→ Stored data

===

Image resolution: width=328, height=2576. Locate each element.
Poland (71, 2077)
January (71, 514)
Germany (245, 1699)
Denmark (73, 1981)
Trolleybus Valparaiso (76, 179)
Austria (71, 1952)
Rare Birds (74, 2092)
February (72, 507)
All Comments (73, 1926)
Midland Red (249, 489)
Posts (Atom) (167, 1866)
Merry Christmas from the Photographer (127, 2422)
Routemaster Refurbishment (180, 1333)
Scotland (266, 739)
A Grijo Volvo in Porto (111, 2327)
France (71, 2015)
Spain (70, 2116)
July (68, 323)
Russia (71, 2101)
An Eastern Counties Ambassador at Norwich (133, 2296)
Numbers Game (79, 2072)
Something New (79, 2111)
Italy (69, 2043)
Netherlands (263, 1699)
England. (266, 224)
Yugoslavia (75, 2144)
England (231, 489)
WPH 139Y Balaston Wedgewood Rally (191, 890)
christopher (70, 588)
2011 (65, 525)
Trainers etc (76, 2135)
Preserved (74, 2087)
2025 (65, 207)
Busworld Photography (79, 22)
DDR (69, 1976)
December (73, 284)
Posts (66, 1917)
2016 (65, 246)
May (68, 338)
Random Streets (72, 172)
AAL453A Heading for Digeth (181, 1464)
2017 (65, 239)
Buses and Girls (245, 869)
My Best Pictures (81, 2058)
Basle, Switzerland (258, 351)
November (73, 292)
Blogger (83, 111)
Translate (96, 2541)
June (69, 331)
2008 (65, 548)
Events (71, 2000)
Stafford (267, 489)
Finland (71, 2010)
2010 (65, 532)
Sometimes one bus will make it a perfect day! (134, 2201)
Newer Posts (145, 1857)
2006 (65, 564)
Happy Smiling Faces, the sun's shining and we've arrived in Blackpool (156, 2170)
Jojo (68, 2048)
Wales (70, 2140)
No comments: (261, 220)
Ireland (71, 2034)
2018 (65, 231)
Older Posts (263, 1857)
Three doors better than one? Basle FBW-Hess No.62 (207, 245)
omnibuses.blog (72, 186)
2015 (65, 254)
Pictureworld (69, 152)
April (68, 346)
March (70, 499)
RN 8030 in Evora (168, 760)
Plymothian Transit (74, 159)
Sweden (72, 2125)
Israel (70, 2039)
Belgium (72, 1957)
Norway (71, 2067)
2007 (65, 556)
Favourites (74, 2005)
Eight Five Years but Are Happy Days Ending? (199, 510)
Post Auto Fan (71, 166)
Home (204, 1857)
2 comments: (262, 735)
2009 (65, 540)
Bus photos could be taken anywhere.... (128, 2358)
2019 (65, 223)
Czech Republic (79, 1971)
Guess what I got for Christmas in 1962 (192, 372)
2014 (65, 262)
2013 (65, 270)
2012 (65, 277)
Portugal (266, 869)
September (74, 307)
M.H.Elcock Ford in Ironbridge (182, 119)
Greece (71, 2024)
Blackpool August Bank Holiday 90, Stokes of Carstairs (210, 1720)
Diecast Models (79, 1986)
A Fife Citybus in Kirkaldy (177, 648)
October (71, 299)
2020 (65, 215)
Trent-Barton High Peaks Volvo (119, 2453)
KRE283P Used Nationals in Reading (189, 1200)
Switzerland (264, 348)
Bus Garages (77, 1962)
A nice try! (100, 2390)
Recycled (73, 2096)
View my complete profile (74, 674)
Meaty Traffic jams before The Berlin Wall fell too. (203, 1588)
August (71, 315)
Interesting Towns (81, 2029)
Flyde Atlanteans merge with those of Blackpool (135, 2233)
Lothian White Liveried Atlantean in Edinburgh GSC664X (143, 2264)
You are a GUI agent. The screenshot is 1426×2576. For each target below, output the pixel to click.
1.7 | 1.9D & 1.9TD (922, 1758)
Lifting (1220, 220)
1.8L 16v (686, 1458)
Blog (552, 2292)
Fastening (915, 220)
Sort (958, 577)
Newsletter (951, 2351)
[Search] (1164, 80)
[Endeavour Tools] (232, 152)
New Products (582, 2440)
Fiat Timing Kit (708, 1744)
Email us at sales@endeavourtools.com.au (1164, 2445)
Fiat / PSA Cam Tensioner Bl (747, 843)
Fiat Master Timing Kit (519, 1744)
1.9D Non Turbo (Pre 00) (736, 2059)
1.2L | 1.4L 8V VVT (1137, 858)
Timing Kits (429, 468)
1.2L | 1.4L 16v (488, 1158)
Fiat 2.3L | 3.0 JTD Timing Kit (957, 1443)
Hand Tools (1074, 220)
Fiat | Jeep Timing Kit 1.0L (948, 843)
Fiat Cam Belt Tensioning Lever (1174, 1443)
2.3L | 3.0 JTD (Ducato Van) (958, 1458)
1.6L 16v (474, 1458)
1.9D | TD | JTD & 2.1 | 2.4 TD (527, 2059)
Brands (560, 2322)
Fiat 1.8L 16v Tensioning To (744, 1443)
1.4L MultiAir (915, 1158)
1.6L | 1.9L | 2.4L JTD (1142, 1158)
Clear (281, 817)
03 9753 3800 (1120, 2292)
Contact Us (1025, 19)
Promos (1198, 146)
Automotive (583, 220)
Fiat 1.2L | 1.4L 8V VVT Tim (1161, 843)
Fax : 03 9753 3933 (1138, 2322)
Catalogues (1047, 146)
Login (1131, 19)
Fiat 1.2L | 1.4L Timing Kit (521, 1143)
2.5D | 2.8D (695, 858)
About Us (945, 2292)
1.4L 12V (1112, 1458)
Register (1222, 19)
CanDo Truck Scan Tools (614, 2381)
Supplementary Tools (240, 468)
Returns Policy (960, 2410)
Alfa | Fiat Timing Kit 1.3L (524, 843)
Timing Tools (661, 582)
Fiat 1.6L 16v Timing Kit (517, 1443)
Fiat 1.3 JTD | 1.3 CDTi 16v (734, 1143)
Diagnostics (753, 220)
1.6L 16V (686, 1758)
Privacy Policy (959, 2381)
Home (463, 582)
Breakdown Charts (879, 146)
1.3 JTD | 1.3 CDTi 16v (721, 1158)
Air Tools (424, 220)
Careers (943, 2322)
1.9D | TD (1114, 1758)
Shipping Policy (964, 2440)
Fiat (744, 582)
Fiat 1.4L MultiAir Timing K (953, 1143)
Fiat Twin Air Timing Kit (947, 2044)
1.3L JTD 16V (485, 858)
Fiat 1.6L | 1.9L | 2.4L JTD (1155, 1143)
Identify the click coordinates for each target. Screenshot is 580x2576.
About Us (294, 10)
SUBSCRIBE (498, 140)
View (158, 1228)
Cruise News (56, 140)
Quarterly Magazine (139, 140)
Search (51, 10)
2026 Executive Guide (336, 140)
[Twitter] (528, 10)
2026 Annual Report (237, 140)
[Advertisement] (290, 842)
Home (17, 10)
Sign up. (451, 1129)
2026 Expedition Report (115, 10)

===

→ TRY IT
Nothing may be omitted; retype every record exactly.

→ OUTPUT BELOW
Image resolution: width=328, height=2576. Locate each element.
Poland (71, 2077)
January (71, 514)
Germany (245, 1699)
Denmark (73, 1981)
Trolleybus Valparaiso (76, 179)
Austria (71, 1952)
Rare Birds (74, 2092)
February (72, 507)
All Comments (73, 1926)
Midland Red (249, 489)
Posts (Atom) (167, 1866)
Merry Christmas from the Photographer (127, 2422)
Routemaster Refurbishment (180, 1333)
Scotland (266, 739)
A Grijo Volvo in Porto (111, 2327)
France (71, 2015)
Spain (70, 2116)
July (68, 323)
Russia (71, 2101)
An Eastern Counties Ambassador at Norwich (133, 2296)
Numbers Game (79, 2072)
Something New (79, 2111)
Italy (69, 2043)
Netherlands (263, 1699)
England. (266, 224)
Yugoslavia (75, 2144)
England (231, 489)
WPH 139Y Balaston Wedgewood Rally (191, 890)
christopher (70, 588)
2011 (65, 525)
Trainers etc (76, 2135)
Preserved (74, 2087)
2025 (65, 207)
Busworld Photography (79, 22)
DDR (69, 1976)
December (73, 284)
Posts (66, 1917)
2016 (65, 246)
May (68, 338)
Random Streets (72, 172)
AAL453A Heading for Digeth (181, 1464)
2017 (65, 239)
Buses and Girls (245, 869)
My Best Pictures (81, 2058)
Basle, Switzerland (258, 351)
November (73, 292)
Blogger (83, 111)
Translate (96, 2541)
June (69, 331)
2008 (65, 548)
Events (71, 2000)
Stafford (267, 489)
Finland (71, 2010)
2010 (65, 532)
Sometimes one bus will make it a perfect day! (134, 2201)
Newer Posts (145, 1857)
2006 (65, 564)
Happy Smiling Faces, the sun's shining and we've arrived in Blackpool (156, 2170)
Jojo (68, 2048)
Wales (70, 2140)
No comments: (261, 220)
Ireland (71, 2034)
2018 (65, 231)
Older Posts (263, 1857)
Three doors better than one? Basle FBW-Hess No.62 (207, 245)
omnibuses.blog (72, 186)
2015 (65, 254)
Pictureworld (69, 152)
April (68, 346)
March (70, 499)
RN 8030 in Evora (168, 760)
Plymothian Transit (74, 159)
Sweden (72, 2125)
Israel (70, 2039)
Belgium (72, 1957)
Norway (71, 2067)
2007 (65, 556)
Favourites (74, 2005)
Eight Five Years but Are Happy Days Ending? (199, 510)
Post Auto Fan (71, 166)
Home (204, 1857)
2 comments: (262, 735)
2009 (65, 540)
Bus photos could be taken anywhere.... (128, 2358)
2019 (65, 223)
Czech Republic (79, 1971)
Guess what I got for Christmas in 1962 (192, 372)
2014 (65, 262)
2013 (65, 270)
2012 (65, 277)
Portugal (266, 869)
September (74, 307)
M.H.Elcock Ford in Ironbridge (182, 119)
Greece (71, 2024)
Blackpool August Bank Holiday 90, Stokes of Carstairs (210, 1720)
Diecast Models (79, 1986)
A Fife Citybus in Kirkaldy (177, 648)
October (71, 299)
2020 (65, 215)
Trent-Barton High Peaks Volvo (119, 2453)
KRE283P Used Nationals in Reading (189, 1200)
Switzerland (264, 348)
Bus Garages (77, 1962)
A nice try! (100, 2390)
Recycled (73, 2096)
View my complete profile (74, 674)
Meaty Traffic jams before The Berlin Wall fell too. (203, 1588)
August (71, 315)
Interesting Towns (81, 2029)
Flyde Atlanteans merge with those of Blackpool (135, 2233)
Lothian White Liveried Atlantean in Edinburgh GSC664X (143, 2264)
You are a GUI agent. The screenshot is 1426×2576. For each target below, output the pixel to click.
1.7 | 1.9D & 1.9TD (922, 1758)
Lifting (1220, 220)
1.8L 16v (686, 1458)
Blog (552, 2292)
Fastening (915, 220)
Sort (958, 577)
Newsletter (951, 2351)
[Search] (1164, 80)
[Endeavour Tools] (232, 152)
New Products (582, 2440)
Fiat Timing Kit (708, 1744)
Email us at sales@endeavourtools.com.au (1164, 2445)
Fiat / PSA Cam Tensioner Bl (747, 843)
Fiat Master Timing Kit (519, 1744)
1.9D Non Turbo (Pre 00) (736, 2059)
1.2L | 1.4L 8V VVT (1137, 858)
Timing Kits (429, 468)
1.2L | 1.4L 16v (488, 1158)
Fiat 2.3L | 3.0 JTD Timing Kit (957, 1443)
Hand Tools (1074, 220)
Fiat | Jeep Timing Kit 1.0L (948, 843)
Fiat Cam Belt Tensioning Lever (1174, 1443)
2.3L | 3.0 JTD (Ducato Van) (958, 1458)
1.6L 16v (474, 1458)
1.9D | TD | JTD & 2.1 | 2.4 TD (527, 2059)
Brands (560, 2322)
Fiat 1.8L 16v Tensioning To (744, 1443)
1.4L MultiAir (915, 1158)
1.6L | 1.9L | 2.4L JTD (1142, 1158)
Clear (281, 817)
03 9753 3800 (1120, 2292)
Contact Us (1025, 19)
Promos (1198, 146)
Automotive (583, 220)
Fiat 1.2L | 1.4L 8V VVT Tim (1161, 843)
Fax : 03 9753 3933 (1138, 2322)
Catalogues (1047, 146)
Login (1131, 19)
Fiat 1.2L | 1.4L Timing Kit (521, 1143)
2.5D | 2.8D (695, 858)
About Us (945, 2292)
1.4L 12V (1112, 1458)
Register (1222, 19)
CanDo Truck Scan Tools (614, 2381)
Supplementary Tools (240, 468)
Returns Policy (960, 2410)
Alfa | Fiat Timing Kit 1.3L (524, 843)
Timing Tools (661, 582)
Fiat 1.6L 16v Timing Kit (517, 1443)
Fiat 1.3 JTD | 1.3 CDTi 16v (734, 1143)
Diagnostics (753, 220)
1.6L 16V (686, 1758)
Privacy Policy (959, 2381)
Home (463, 582)
Breakdown Charts (879, 146)
1.3 JTD | 1.3 CDTi 16v (721, 1158)
Air Tools (424, 220)
Careers (943, 2322)
1.9D | TD (1114, 1758)
Shipping Policy (964, 2440)
Fiat (744, 582)
Fiat 1.4L MultiAir Timing K (953, 1143)
Fiat Twin Air Timing Kit (947, 2044)
1.3L JTD 16V (485, 858)
Fiat 1.6L | 1.9L | 2.4L JTD (1155, 1143)
Identify the click coordinates for each target. Screenshot is 580x2576.
About Us (294, 10)
SUBSCRIBE (498, 140)
View (158, 1228)
Cruise News (56, 140)
Quarterly Magazine (139, 140)
Search (51, 10)
2026 Executive Guide (336, 140)
[Twitter] (528, 10)
2026 Annual Report (237, 140)
[Advertisement] (290, 842)
Home (17, 10)
Sign up. (451, 1129)
2026 Expedition Report (115, 10)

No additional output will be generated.